▸ What you have to do
Once the line containing "Açlık grevindeki tutsak" is found in the records below, return it and each following line exactly, up to and including the line containing "Ver Colección (743, 772)", and nothing else.

[[ Data supplied open ]]

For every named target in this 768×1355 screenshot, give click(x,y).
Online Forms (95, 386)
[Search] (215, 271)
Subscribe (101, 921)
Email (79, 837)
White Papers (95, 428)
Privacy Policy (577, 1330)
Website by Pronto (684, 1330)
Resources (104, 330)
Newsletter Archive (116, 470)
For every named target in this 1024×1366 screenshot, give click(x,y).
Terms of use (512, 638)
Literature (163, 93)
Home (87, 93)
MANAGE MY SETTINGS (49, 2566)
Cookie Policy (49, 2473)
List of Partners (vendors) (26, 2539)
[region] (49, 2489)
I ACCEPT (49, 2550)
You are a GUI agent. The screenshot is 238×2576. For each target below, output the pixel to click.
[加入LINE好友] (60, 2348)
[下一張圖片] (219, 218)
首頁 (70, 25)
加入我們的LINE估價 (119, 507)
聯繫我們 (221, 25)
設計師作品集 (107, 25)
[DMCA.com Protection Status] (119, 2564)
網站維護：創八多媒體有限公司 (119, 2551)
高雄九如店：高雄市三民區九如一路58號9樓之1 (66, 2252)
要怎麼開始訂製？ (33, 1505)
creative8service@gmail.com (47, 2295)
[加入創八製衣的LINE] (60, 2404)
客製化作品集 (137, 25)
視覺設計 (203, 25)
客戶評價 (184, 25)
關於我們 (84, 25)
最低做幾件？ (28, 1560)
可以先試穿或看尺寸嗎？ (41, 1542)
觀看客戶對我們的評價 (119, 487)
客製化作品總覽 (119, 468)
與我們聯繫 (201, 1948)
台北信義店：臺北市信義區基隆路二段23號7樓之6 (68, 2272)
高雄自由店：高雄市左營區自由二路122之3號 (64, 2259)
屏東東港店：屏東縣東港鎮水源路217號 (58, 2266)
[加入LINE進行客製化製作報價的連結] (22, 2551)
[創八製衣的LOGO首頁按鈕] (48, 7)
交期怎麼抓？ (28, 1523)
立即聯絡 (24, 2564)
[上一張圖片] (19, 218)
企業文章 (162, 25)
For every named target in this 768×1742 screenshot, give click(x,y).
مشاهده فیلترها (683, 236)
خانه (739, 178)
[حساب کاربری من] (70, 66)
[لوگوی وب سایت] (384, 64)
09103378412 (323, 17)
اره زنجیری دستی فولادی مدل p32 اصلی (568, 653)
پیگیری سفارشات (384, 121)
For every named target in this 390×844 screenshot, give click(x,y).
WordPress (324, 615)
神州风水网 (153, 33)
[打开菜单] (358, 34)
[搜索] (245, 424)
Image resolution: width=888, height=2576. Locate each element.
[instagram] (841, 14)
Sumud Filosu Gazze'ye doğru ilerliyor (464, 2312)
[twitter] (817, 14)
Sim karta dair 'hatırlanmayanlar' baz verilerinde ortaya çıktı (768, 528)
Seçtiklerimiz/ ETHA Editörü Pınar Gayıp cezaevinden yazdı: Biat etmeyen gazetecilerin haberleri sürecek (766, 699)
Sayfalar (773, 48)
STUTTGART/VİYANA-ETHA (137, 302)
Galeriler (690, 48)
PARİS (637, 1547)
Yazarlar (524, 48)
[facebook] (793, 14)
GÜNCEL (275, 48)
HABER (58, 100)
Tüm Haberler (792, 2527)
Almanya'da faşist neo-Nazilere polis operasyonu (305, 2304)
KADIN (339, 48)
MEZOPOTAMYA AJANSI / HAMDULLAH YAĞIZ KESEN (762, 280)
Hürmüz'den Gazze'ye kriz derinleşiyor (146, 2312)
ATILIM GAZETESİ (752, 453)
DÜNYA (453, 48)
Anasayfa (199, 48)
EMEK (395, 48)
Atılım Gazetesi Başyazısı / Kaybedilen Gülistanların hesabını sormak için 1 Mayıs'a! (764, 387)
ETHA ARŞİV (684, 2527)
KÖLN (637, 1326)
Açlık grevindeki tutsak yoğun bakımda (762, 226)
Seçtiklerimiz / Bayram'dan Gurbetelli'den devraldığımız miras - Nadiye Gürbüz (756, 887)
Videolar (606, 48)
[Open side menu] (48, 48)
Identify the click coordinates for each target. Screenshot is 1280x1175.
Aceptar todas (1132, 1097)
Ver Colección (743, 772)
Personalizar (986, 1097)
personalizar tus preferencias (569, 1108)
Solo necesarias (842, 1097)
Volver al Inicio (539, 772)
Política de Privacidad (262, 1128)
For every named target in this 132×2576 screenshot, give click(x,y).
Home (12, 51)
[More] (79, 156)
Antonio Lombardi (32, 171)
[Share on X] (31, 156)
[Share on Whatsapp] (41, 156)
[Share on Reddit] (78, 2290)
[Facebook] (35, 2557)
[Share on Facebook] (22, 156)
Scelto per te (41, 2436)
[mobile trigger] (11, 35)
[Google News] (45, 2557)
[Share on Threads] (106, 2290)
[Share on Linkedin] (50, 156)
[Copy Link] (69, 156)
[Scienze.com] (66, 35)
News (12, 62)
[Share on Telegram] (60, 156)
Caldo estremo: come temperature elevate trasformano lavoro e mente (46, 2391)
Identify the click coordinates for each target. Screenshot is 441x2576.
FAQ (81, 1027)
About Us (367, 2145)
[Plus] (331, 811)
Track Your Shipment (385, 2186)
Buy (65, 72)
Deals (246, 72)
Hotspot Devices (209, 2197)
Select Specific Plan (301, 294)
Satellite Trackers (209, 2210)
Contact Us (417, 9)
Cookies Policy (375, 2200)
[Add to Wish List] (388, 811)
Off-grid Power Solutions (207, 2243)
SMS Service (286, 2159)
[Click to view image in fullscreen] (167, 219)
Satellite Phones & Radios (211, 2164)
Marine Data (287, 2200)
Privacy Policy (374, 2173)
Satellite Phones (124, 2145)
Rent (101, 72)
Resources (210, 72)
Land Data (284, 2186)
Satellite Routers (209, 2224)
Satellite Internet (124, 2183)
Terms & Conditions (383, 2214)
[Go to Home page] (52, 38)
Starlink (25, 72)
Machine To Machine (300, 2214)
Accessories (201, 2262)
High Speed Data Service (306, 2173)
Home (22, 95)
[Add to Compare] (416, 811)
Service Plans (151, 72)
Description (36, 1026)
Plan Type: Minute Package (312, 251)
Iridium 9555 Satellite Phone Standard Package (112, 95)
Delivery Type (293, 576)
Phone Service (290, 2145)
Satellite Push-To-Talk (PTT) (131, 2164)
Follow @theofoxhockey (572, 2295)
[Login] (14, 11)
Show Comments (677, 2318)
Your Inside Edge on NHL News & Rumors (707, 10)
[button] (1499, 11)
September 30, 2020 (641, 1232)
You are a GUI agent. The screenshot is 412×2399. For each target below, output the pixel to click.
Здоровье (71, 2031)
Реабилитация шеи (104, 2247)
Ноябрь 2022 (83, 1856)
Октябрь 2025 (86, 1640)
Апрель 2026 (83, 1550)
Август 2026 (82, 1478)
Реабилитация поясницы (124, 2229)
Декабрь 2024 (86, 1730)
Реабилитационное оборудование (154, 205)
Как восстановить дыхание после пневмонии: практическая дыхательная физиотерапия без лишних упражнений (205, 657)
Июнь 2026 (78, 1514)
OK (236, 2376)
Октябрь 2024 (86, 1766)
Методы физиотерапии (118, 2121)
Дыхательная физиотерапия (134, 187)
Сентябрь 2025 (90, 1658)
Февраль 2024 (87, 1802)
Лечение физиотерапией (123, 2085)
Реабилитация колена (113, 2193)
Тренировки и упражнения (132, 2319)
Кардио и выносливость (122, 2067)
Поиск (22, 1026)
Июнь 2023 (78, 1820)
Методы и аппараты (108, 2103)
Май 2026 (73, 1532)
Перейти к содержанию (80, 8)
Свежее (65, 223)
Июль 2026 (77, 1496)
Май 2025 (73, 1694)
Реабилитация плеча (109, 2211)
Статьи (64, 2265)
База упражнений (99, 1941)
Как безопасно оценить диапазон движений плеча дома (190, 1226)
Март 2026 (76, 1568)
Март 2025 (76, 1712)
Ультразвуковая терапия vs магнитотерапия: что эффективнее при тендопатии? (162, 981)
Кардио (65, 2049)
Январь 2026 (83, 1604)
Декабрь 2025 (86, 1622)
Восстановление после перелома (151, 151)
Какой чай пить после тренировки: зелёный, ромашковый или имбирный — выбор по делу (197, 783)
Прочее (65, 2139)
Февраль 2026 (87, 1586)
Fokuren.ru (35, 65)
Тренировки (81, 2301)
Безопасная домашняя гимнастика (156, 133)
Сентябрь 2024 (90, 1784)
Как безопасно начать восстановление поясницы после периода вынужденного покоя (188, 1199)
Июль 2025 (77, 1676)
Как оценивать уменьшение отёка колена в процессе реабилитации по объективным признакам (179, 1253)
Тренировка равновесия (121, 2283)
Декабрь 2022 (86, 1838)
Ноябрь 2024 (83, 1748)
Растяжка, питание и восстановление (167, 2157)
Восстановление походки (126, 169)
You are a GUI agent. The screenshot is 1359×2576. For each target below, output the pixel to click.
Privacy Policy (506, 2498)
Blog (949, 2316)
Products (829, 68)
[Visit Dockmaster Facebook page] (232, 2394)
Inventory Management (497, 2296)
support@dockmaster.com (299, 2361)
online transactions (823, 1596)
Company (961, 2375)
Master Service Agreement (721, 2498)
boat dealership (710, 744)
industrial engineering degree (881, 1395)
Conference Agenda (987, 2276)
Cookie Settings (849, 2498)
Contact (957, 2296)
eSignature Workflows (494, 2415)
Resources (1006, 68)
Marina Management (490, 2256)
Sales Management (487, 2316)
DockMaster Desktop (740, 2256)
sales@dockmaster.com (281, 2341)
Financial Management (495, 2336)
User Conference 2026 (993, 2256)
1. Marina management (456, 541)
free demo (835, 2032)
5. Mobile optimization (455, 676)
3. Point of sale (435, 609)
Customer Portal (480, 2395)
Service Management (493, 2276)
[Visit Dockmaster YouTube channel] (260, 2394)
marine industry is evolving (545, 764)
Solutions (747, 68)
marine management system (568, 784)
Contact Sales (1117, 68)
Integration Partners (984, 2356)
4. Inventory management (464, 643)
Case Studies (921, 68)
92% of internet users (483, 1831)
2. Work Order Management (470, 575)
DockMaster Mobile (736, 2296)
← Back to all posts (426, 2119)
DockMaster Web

[[ Data supplied closed ]]

▸ Solved problem
Açlık grevindeki tutsak yoğun bakımda (762, 226)
Seçtiklerimiz / Bayram'dan Gurbetelli'den devraldığımız miras - Nadiye Gürbüz (756, 887)
Videolar (606, 48)
[Open side menu] (48, 48)
Identify the click coordinates for each target. Screenshot is 1280x1175.
Aceptar todas (1132, 1097)
Ver Colección (743, 772)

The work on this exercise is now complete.